I think I’m a sucker for punishment; finishing two books in one day is a big feat for me but my brain is definitely jumbled. Jumping from a fantasy novel to a CoHo novel probably wasn’t my greatest idea, but that didn’t make me enjoy this book any less.
There are people you meet that you get to know, and then there are people you meet that you already know.
Even though there was the same heaviness that I have come to correlate with any CoHo novel, this was probably the lightest and easiest read I’ve had since I started my book hauls.
Auburn is such a broken soul but has this lightness and gentleness to her despite everything she’s gone through. She is driven, dedicated, brave, and yet so self-deprecating it almost breaks your heart. Granted, she didn’t have it easy at all, and I will say now that I wanted to reach through the book and hit Lydia on countless occasions, but she eventually found her strength and took everything back that was taken from her.

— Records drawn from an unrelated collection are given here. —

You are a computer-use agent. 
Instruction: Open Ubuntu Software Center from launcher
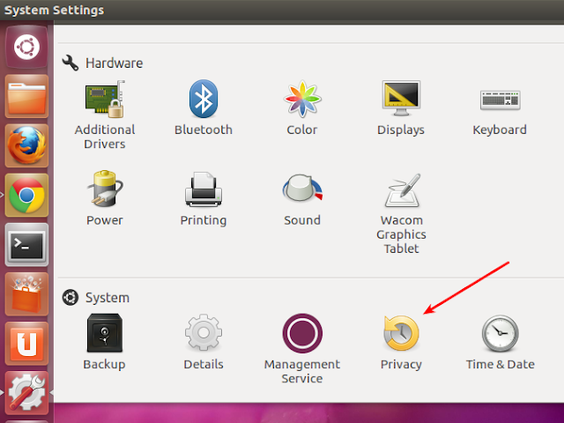coord(26,294)
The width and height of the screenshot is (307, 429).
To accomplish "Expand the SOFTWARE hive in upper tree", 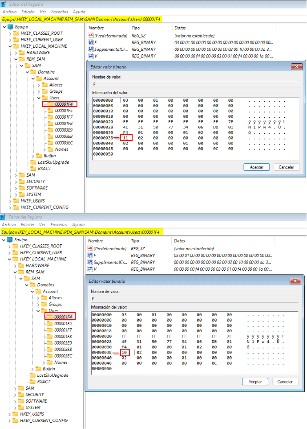I will (16, 188).

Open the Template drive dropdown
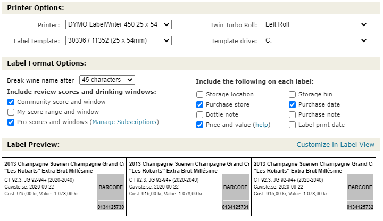click(316, 40)
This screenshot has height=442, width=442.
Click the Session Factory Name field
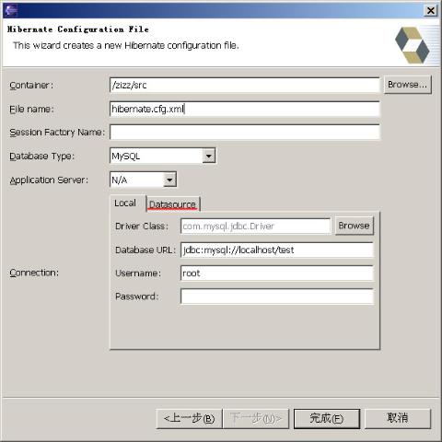[245, 133]
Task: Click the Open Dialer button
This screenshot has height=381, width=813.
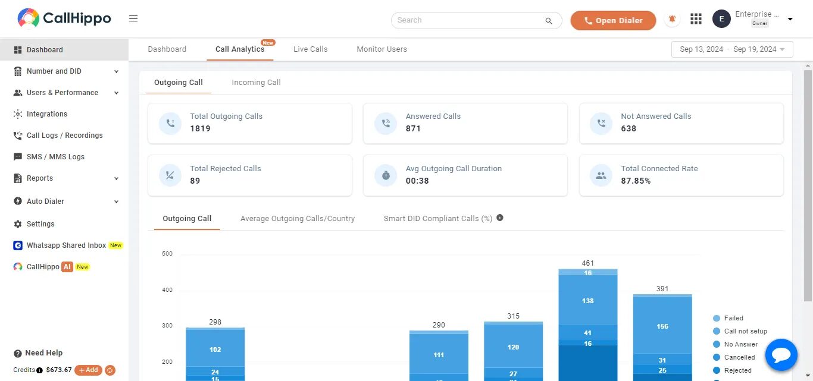Action: tap(613, 20)
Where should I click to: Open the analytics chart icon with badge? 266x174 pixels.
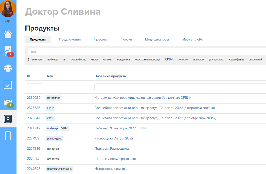click(x=8, y=51)
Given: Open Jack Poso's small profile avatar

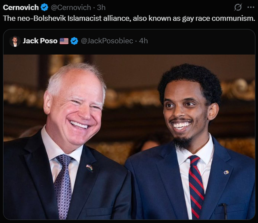Looking at the screenshot, I should coord(15,41).
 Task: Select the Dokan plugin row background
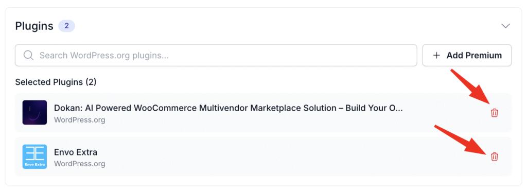263,113
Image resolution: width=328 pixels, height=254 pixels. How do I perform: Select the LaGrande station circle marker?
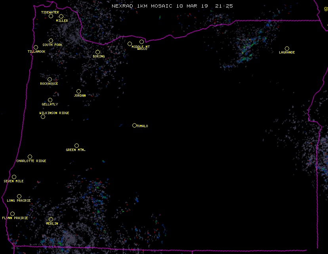(x=287, y=48)
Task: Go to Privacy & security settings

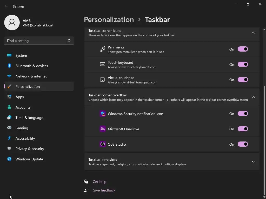Action: pyautogui.click(x=30, y=149)
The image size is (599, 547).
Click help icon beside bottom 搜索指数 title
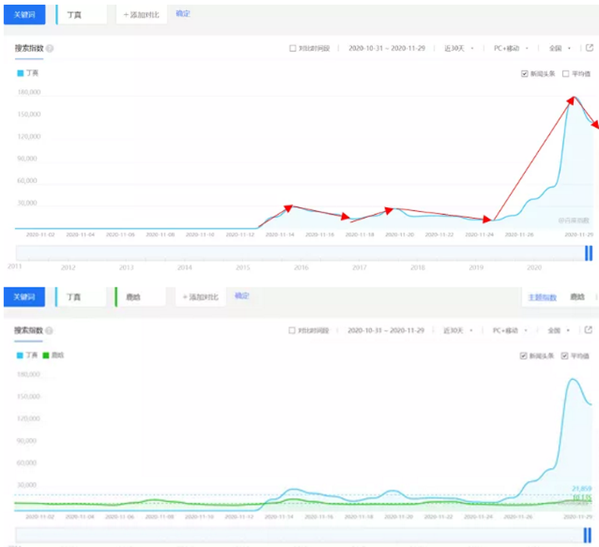pyautogui.click(x=51, y=331)
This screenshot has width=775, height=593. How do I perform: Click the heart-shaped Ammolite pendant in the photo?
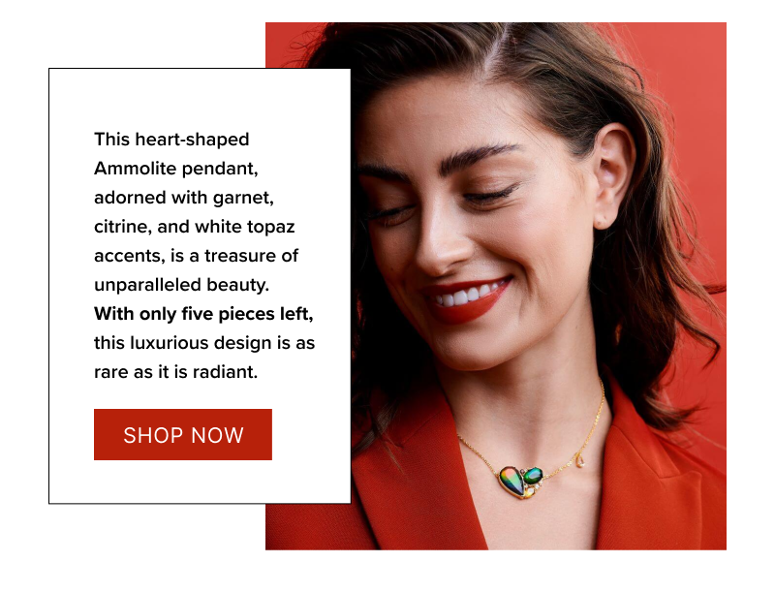(x=512, y=481)
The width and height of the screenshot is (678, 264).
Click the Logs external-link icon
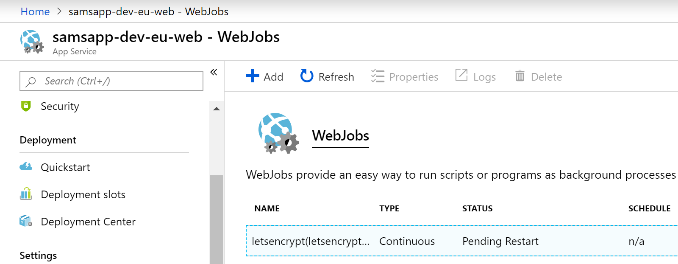[x=461, y=75]
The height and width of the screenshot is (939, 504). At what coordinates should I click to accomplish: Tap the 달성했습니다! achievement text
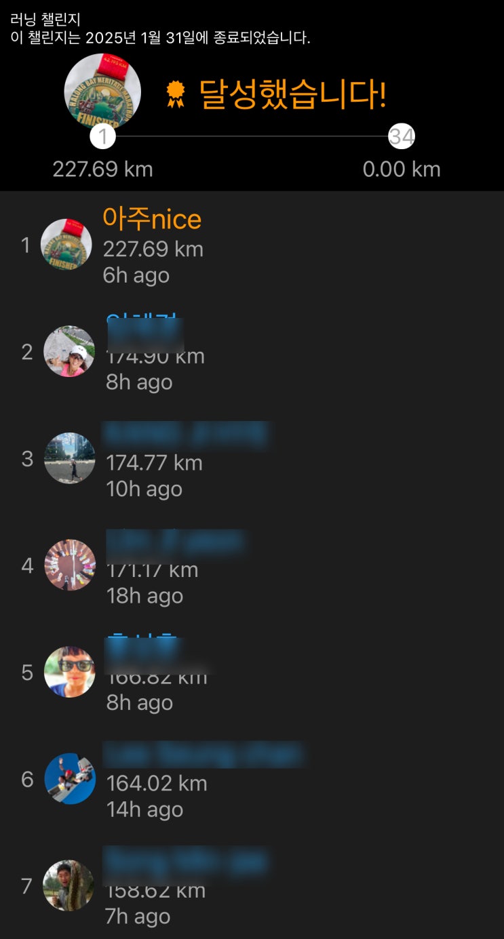click(x=293, y=94)
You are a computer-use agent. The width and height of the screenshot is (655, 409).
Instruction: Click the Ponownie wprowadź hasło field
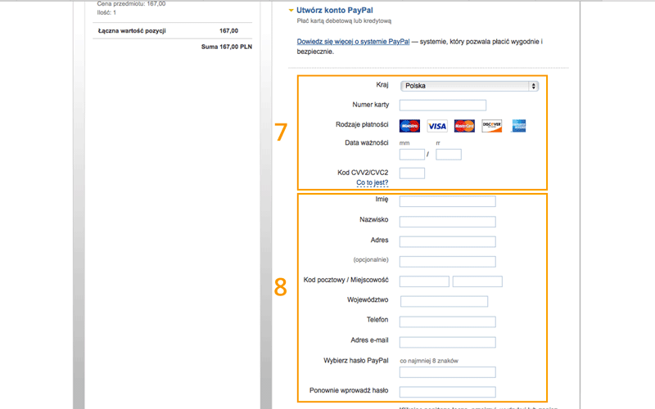[447, 392]
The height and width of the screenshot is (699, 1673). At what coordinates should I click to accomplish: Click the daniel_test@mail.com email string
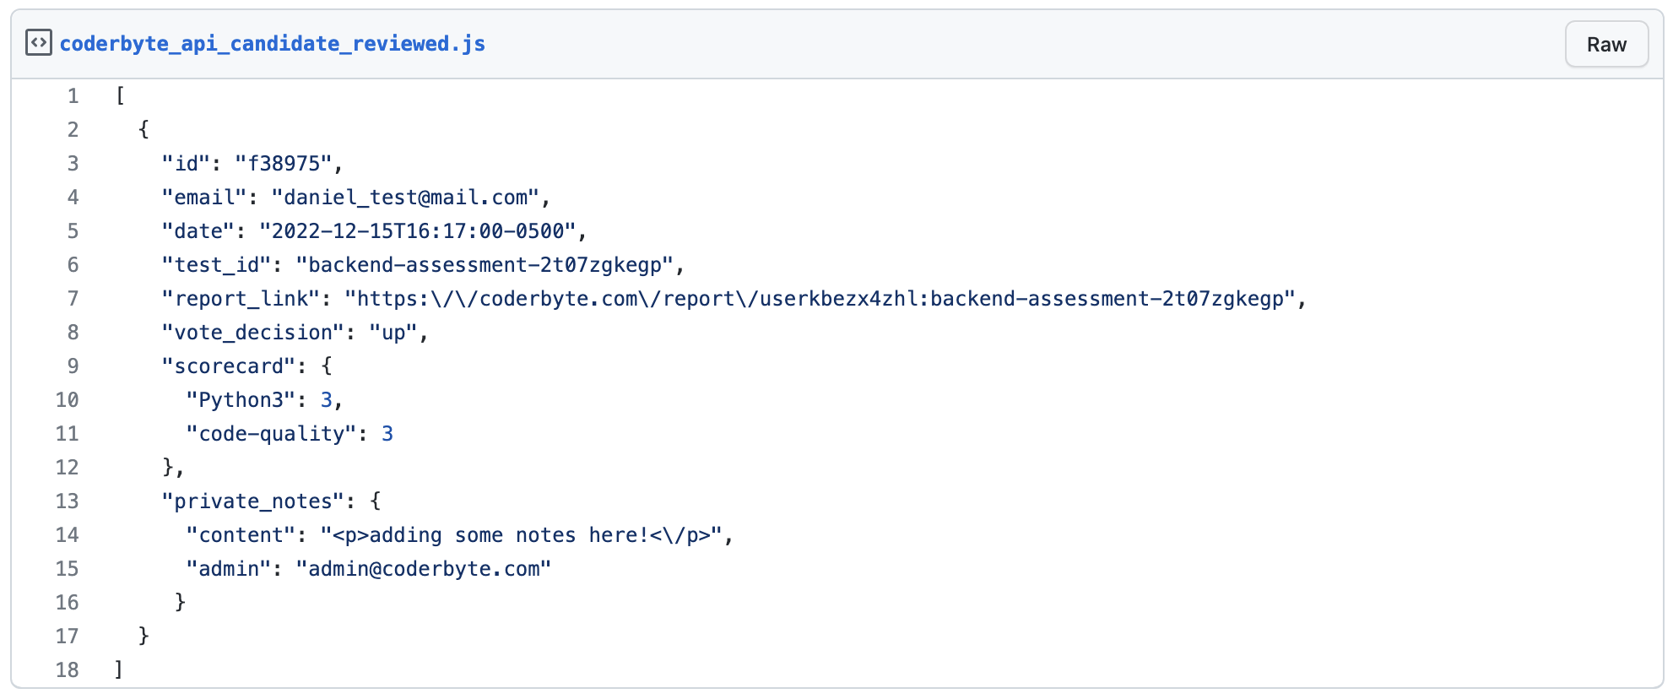(405, 198)
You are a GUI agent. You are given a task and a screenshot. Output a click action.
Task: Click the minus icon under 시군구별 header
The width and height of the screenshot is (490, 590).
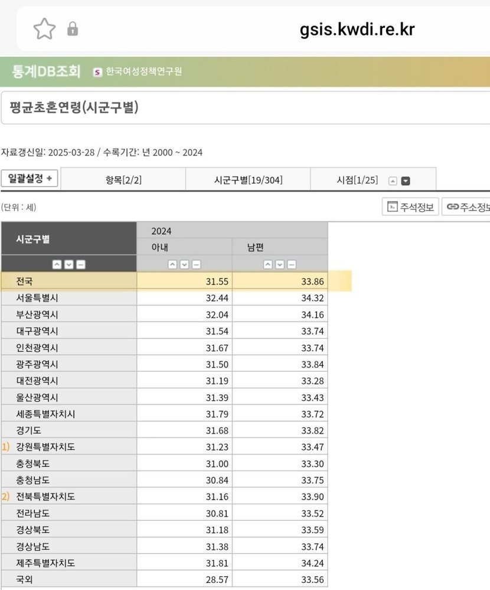(x=80, y=264)
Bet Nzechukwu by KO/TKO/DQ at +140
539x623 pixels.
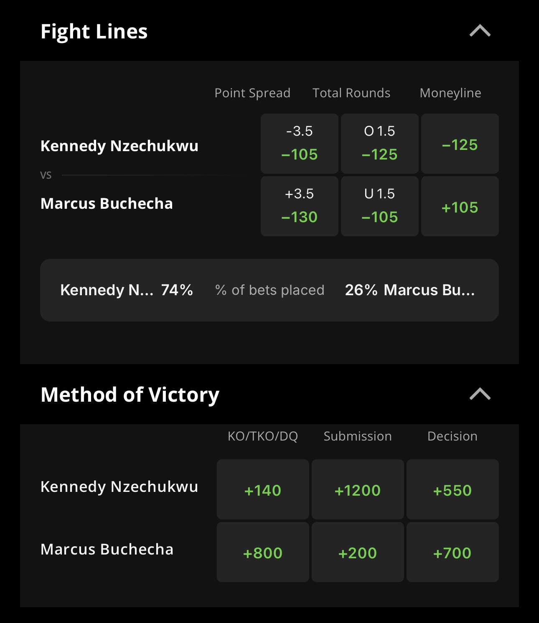(263, 489)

Owen was just as lost as Auburn was and for similar reasons. It turns out that family, while the very thing that can pull you together, build you up and help you be the person you need to be, can also be the reason you fall apart and that was the case for Owen. I was so shocked, so taken aback, by the amount of selflessness he had, it honestly left me speechless at times.
Even though they didn’t know each other long, this was one of those novels where “when you know you know” was the biggest factor and it was something I had to get over. I’m personally not a big fan of things moving that quickly, however, CoHo did a good job at connecting everything together at the end where I actually fell in love with it.
As much as I enjoyed their relationship, and, even more than that, their individual character progression, the biggest concept I fell in love with was Owen’s art. His art studio is called Confess; people leave anonymous confessions in a drop-box connected to the studio, and Owen picks and chooses ones that speak to him and paints them. He then puts the confession under the paintings during his showings.
I cannot even begin to explain how much I loved the idea behind that. It was something I never would’ve even thought of and I never realized how badly I needed something so unique like that until now. What hit me even more about it, is that CoHo had people write in actual anonymous confessions that she used within this story. I think connecting with certain confessions makes you realize that you’re not actually alone, that other people are going through something similar, and that alone made me fall in love with this novel.
Everything considered, my own distaste for fast-burn novels, I still rate this 4.5 stars. The ending actually had me in tears; she wrapped up this story so nicely that I was kicking myself for not putting the pieces together sooner. I fall in love with a lot of characters while reading for countless different reasons, but I think Owen may have just taken the top spot.